------ AUSGANGSTEXT ------
Berlin. Für viele Parlamentarier ist der Stil der AfD im Bundestag eine Art offene Kriegsführung. Die Partei selbst fühlt sich ausgegrenzt.

Für Petra Pau kam der Moment, in dem sie verstand, wie die AfD funktioniert, an einem späten Donnerstagabend im Januar 2018. Am Nachmittag hatte das Parlament den AfD-Abgeordneten Roman Reusch durchfallen lassen bei der Wahl ins Parlamentarische Kontrollgremium, das die Aufsicht über die Geheimdienste hat.

Die AfD war erbost. Wenn man Kriege haben wolle im Bundestag, „dann kann man auch Krieg kriegen“, schimpfte Fraktionschef Alexander Gauland in die Fernsehkameras.

Der Ankündigung folgte noch am späten Abend desselben Tages die Umsetzung: Kurz vor 23 Uhr soll der Bundestag abstimmen über die Überweisung mehrerer Themen in die Ausschüsse, als die AfD anzweifelt, ob das Parlament beschlussfähig ist.

Der Bundestag muss an dem Abend mit einem Hammelsprung reagieren

Jürgen Braun, damals Parlamentarischer Geschäftsführer der Fraktion, hat ein Lächeln auf dem Gesicht, als er das sagt, die Hände vor dem Bauch gefaltet. Das Lächeln bleibt, auch als sich Unruhe im Plenum ausbreitet. Denn mit der Anzweiflung am späten Abend ist klar, der Bundestag muss mit einem sogenannten Hammelsprung die anwesenden Abgeordneten durchzählen.

Ein langwieriges Prozedere, viel verlorene Zeit, und das alles wegen einer Überweisung in den Ausschuss. Es ist der angekündigte Krieg, mit den Mitteln der Geschäftsordnung. „Es ging nicht einmal um etwas Inhaltliches“, sagt Pau.

Laut und im Angriffsmodus: Der 80-jährige AfD-Fraktionschef Alexander Gauland im Bundestag, neben ihm Co-Fraktionschefin Alice Weidel.
Laut und im Angriffsmodus: Der 80-jährige AfD-Fraktionschef Alexander Gauland im Bundestag, neben ihm Co-Fraktionschefin Alice Weidel. © AFP via Getty Images | ODD ANDERSEN

Für sie sei es ein Schlüsselerlebnis gewesen, um zu begreifen, wie die AfD-Fraktion agiere. „Sie sind demokratisch gewählt, sie haben alle Möglichkeiten gewählter Vertreter und sie nutzen sie nur destruktiv, sie bekriegen die Institution.“

In den vergangenen vier Jahren haben sich Parlament und AfD verändert

Die Linke-Politikerin ist seit 15 Jahren Vizepräsidentin des Bundestags, sie hat vieles erlebt im Parlament, kontroverse Themen, harte Debatten. Doch nichts davon war vergleichbar mit dem, was seit 2017 passiert. Mit der AfD ist etwas Neues eingezogen. In den vergangenen vier Jahren haben sich sowohl das Parlament als auch die Partei verändert.
------ DATENBLOCK ------
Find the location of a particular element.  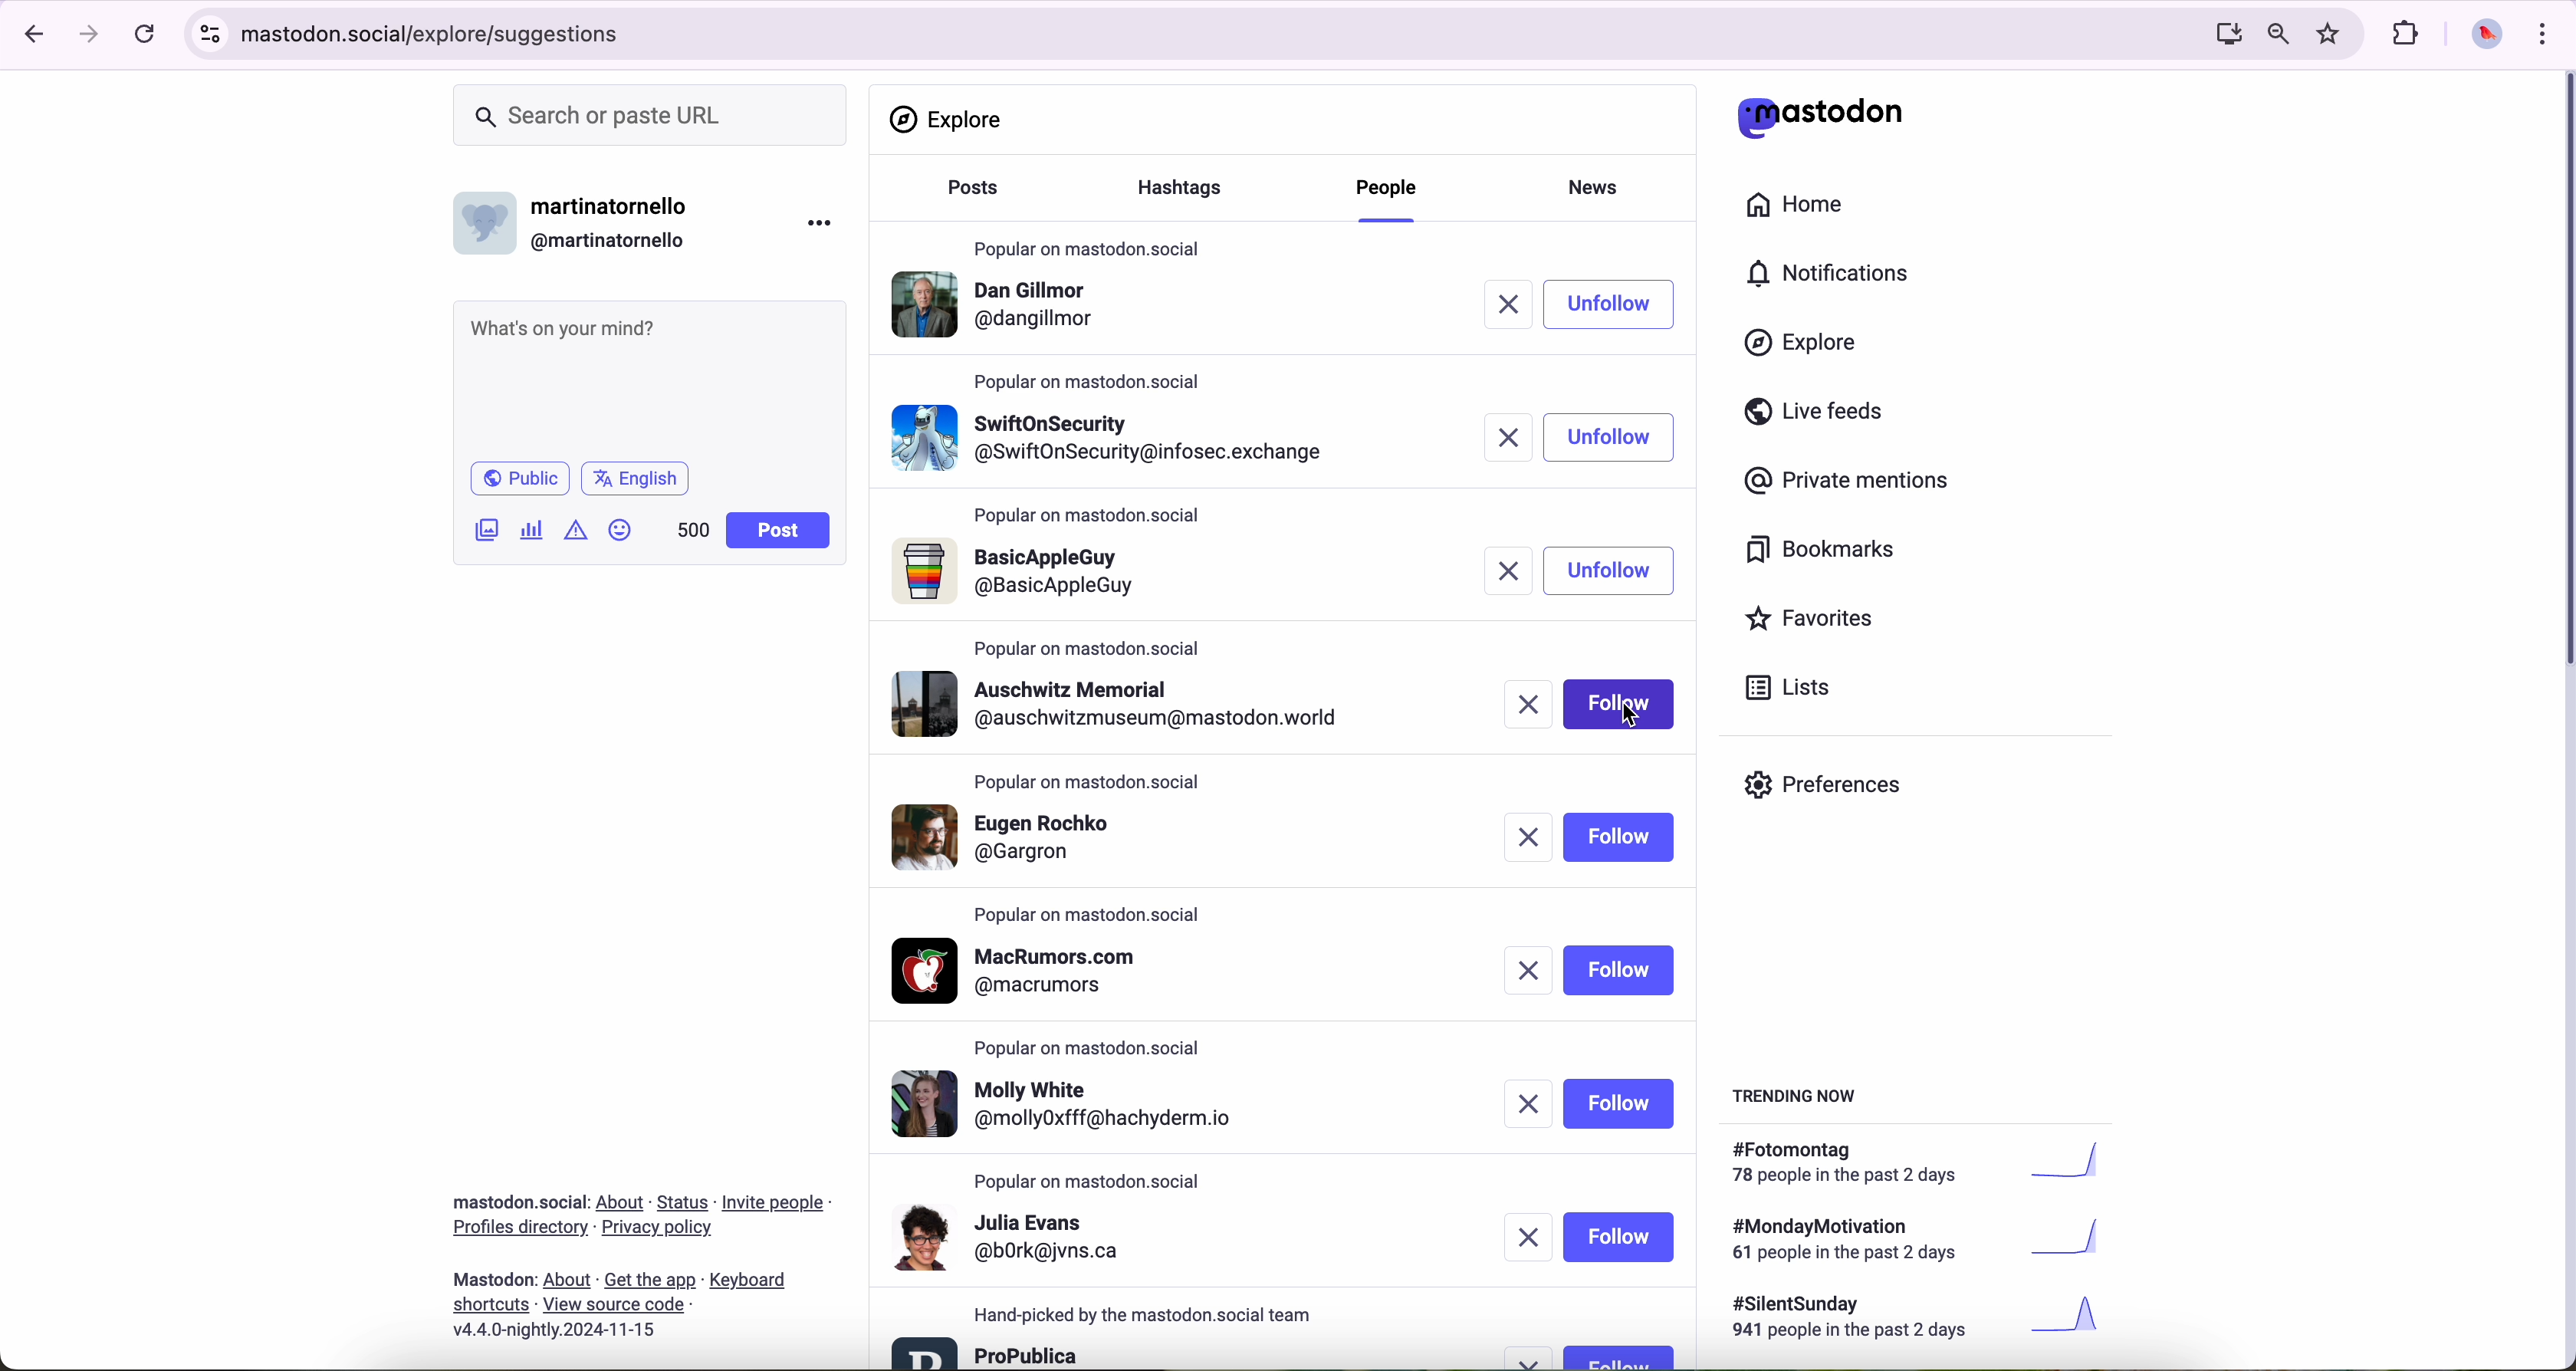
------
● **ARBEITSANWEISUNGEN**
(1) Seit wie vielen Jahren ist Petra Pau laut dem Artikel über die AfD im Bundestag Vizepräsidentin des Bundestags?
(2) Schreiben Sie den Artikel über die AfD im Bundestag im Anschluss an dessen letzten Satz weiter.

● **ERGEBNISSE JE AUFGABE**
(1) Seit 15 Jahren.

(2)
Als die neue Fraktion sich 2017 formierte, war die AfD schon die Partei, in der Björn Höcke eine „erinnerungspolitische Wende um 180 Grad“ fordern konnte und Alexander Gauland noch am Wahlabend ankündigte, die politischen Gegner zu „jagen“.

Björn Höcke, Fraktionsvorsitzender der AFD im Thüringer Landtag, spricht auf einem Marktplatz.
Björn Höcke, Fraktionsvorsitzender der AFD im Thüringer Landtag, spricht auf einem Marktplatz. © dpa

Trotzdem vermuteten und hofften damals einige, dass die immer noch junge Partei sich mäßigen würde, sobald sie einmal im höchsten Parlament des Landes ist. Auch Marco Buschmann, Erster Parlamentarischer Geschäftsführer der FDP, gehörte damals zu denen, die dachten, das Prozedere und die Würde des Hauses könnten dazu beitragen, die AfD näher an die Anstandsnormen des Politikbetriebs heranzuführen.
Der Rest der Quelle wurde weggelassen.